Fragmento del texto
“Ahora veteranos
ya le dimos alcance a la verdad
el océano es por fin el océano
pero la muerte empieza a ser
la nuestra”.
Mario Benedetti
Ayer estaba mirando qué tirar de las cajas apiladas sobre el placard hasta que encontré un sobre con fotos viejas, de esas que cientos de veces me propuse digitalizar. Mientras las miraba con un tono melancólico.
– Deberías hacer algo con esto, o se van a perder. – dijo Caro casi reprochándome.
– Pasa que como son únicas, son más especiales. – contesté yo, tratando de ser lo más poético posible manteniendo un tono chistoso.

Información mostrada
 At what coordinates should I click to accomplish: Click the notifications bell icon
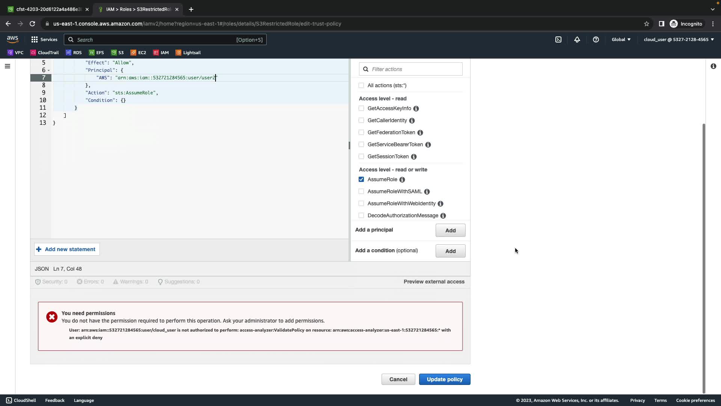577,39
* * *
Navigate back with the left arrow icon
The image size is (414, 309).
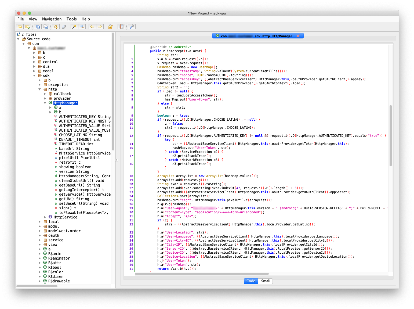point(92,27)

Ejercicio propuesto 1
Transcribe el texto de las fotos viejas desde "Mario Benedetti" hasta "Caro casi reprochándome.", sin cambiar ni una letra.
Ejercicio propuesto 2
En el texto de las fotos viejas, escribe uno debajo de otro todos los versos del poema que aparece al principio.

Respuesta esperada 1
Mario Benedetti
Ayer estaba mirando qué tirar de las cajas apiladas sobre el placard hasta que encontré un sobre con fotos viejas, de esas que cientos de veces me propuse digitalizar. Mientras las miraba con un tono melancólico.
– Deberías hacer algo con esto, o se van a perder. – dijo Caro casi reprochándome.

Respuesta esperada 2
Ahora veteranos
ya le dimos alcance a la verdad
el océano es por fin el océano
pero la muerte empieza a ser
la nuestra